The Key to a Good Marriage? A Sense of Humor

In The Marriage Book: Centuries of Advice, Inspiration, and Cautionary Tales from Adam & Eve to Zoloft, real-life married couple Lisa Grunwald and Stephen Adler offer a kind of compendium of marriage advice broken down into sections on things like sex, grievances, infidelity, and expectations. They draw upon wisdom through the ages in “the private, perilous, hopeful journey from I to we,” citing everyone from William Penn and Henry James to Jimmy Carter and Louis C.K in the process. Yahoo Style spoke to Grunwald and Adler about their first date, how you know it’s the one, and whether it’s okay to go to bed angry.

Yahoo Style: You write in the book that your own marriage started with a blind date and a kiss. Will you tell me more about it?
Lisa Grunwald: My oldest friend was getting married and she was being thrown a bridal shower in Scarsdale on a Sunday. All the women were asked to bring a gift, but we were also supposed to write a poem, which seemed like a lot. So I wrote this lengthy doggerel. It went over fine and I’m standing on the platform for the train to go home and this woman who was at the shower comes up and says, “Your poem was so funny, are you single?” I was 27 at the time. And she said, “I’ve got this guy for you. Would you ever consider a blind date?” The weird thing was she had this habit of setting people up and liked to double date with the couple. I showed up to the Boat House cafe and didn’t know which guy was Stephen. It was a little awkward. After dinner, by the time we got out of the park, I just had to say, “Do you want to come up for a drink?” because I hadn’t talked to him at all. The minute we were alone, we talked about how bizarre this experience was. In any case, we went back to my apt and went up onto the roof and we drank wine.

Stephen Adler: Scotch!

LG: Right, scotch. We talked endlessly, but I thought he was too nice. I usually went for people not so nice. It got really late and I walked him to the door and he kissed me and it was like, Ohhhhh, he’s nice but he’s not that nice. He left the next day for three weeks. He came back a month later and started dating and got engaged three months after that. Twenty-six years later and we can’t believe it happened.

YS: So now that you’ve thought so much about marriage, what is your very best advice?
LG: Marry someone you like, who makes you laugh. There’s a quote from Robert Louis Stevenson, you can read Kant all by yourself but you have to share a joke with someone else. If you can’t laugh together, I don’t see you having much of a chance. Marriage is a bit of a magic act. You do have to believe it and decide to have confidence in it. The advice we take most seriously is to try really hard to bring out the best in each other. We sort of made this promise to figure out what the other one really wanted from life and then be the one who keep the other one to it. He’s like the guardian of my better self.

YS: What advice is overrated?
LG: I know we’ve gone to bed angry many nights because the alternative was staying up all night. Leave it and it’ll look different in the morning. We realized we didn’t want to go out when our kids were little. All we wanted to do was have pizza in bed and watch TV.

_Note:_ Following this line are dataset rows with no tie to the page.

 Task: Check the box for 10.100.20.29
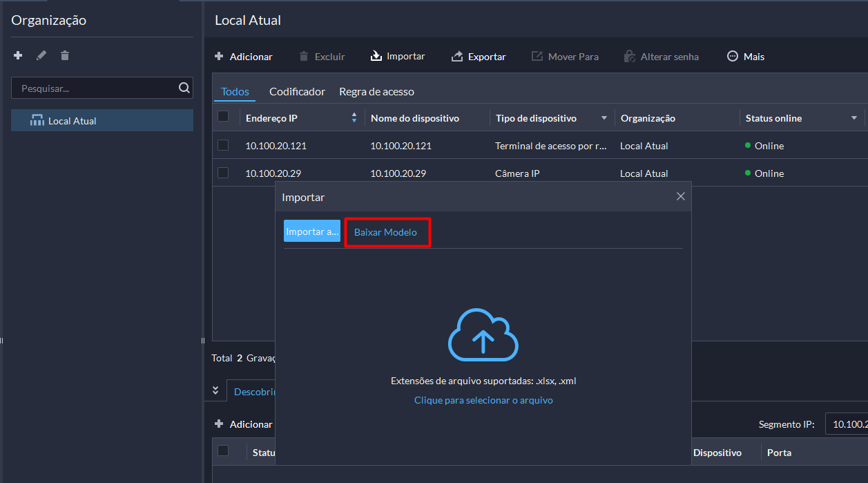click(223, 173)
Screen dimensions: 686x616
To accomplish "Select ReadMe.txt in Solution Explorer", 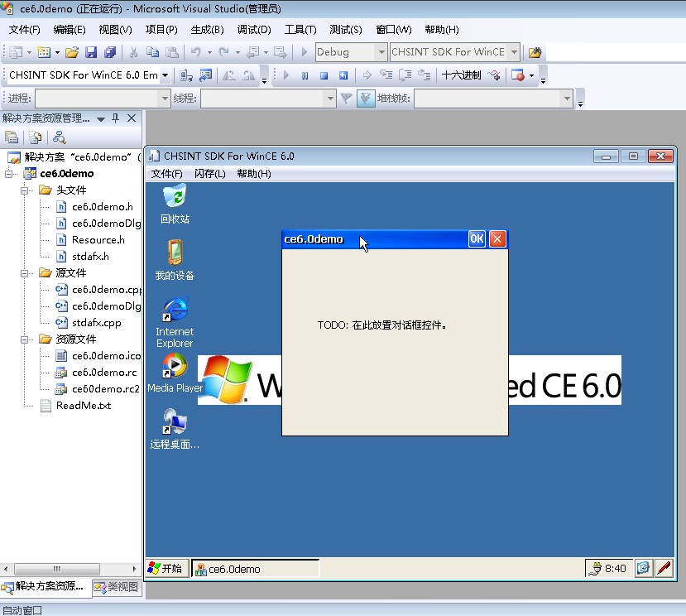I will click(x=85, y=405).
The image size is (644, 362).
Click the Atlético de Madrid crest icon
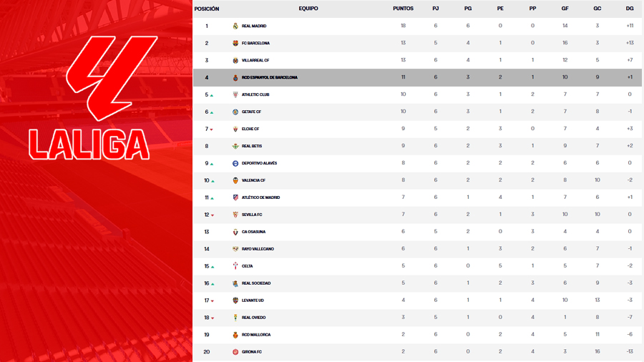tap(235, 197)
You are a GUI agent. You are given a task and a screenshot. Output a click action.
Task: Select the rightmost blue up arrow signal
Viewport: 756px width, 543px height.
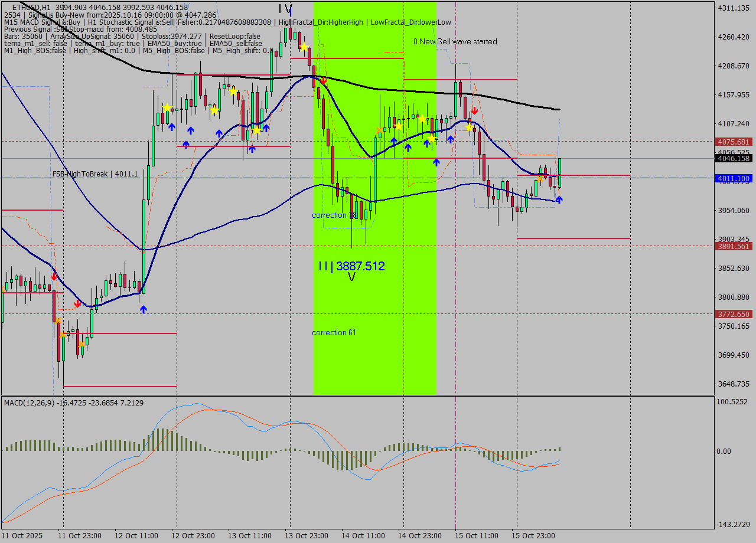[x=559, y=199]
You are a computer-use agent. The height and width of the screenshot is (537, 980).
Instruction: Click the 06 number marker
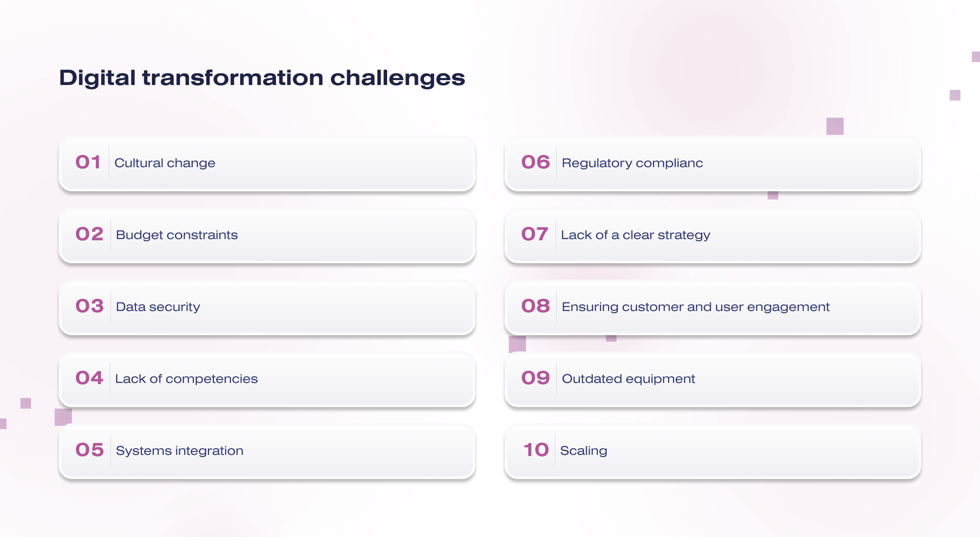point(535,162)
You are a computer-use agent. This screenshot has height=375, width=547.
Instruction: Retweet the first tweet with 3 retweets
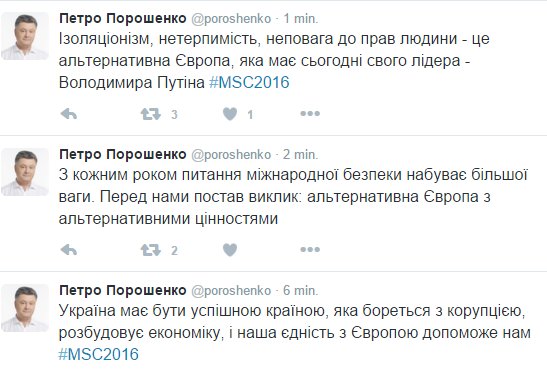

SA: The babysitter would come at 4:00 and leave at 9:00 and we’d have a chunk of time to ourselves. It was date night at home. One piece of advice our rabbi gave us was, you guys are so into each other, I can see you’re so besotted, you have to let in more people, you can’t be too insular. Behind a lot of the advice is the very good thought is what happens is you become habituated with each other and see each other at your worst.

LG: The other extreme is greet him at the door in a cowgirl costume or wrapped naked in Saran Wrap. There’ mystery and surprise and there’s ridiculous. Friendship thing gets you through so much. What you feel in the 27th year I wouldn’t trade for anything—it’s just deeper and more meaningful.

SA: We’re not trying to say there’s one way to live, but if you can have both friendship and passion, that’s great.

YS: I’m not married. How do I know when I’ve met the person I should marry?
SA: I was 32 when I met Lisa and I had been out there meeting women for many years and there were lots of women I had liked and was attracted to. In my case, it was an absolute thunderbolt. It was like a different state of being. I just knew. It was the first time I had known.

LG: For me I think it was a calmer: Oh this appears to be my husband. Our marriage was the canvas on which everything in our lives would take place. We weren’t going to be the drama. Stephen would be the constant; he was never going to be the problem. The joke between us is I was waiting for the other shoe to drop. What’s the hitch? We’ll turn to each other like, how could we have possibly known after three months? It’s absurd. Once you are in your life and you have jobs or children or friendships or monkey wrenches with health, and lots of unknown, the notion we could have guessed then that we could have navigated everything is ridiculous.

SA: One thing I learned is the notion you have to believe in marriage, not just each other and the relationship. If you don’t see marriage as something worth nurturing and the right state for you, you’re more likely to bail out.

LG: It’s like failure is not an option. We did go into it assuming it’s for life and there’s no exit. We made a promise and we’re gonna keep it. I don’t think either of us has been tempted to think otherwise.

SA: But we’re not preachy about it. It’s not “stay together even if it’s horrible.”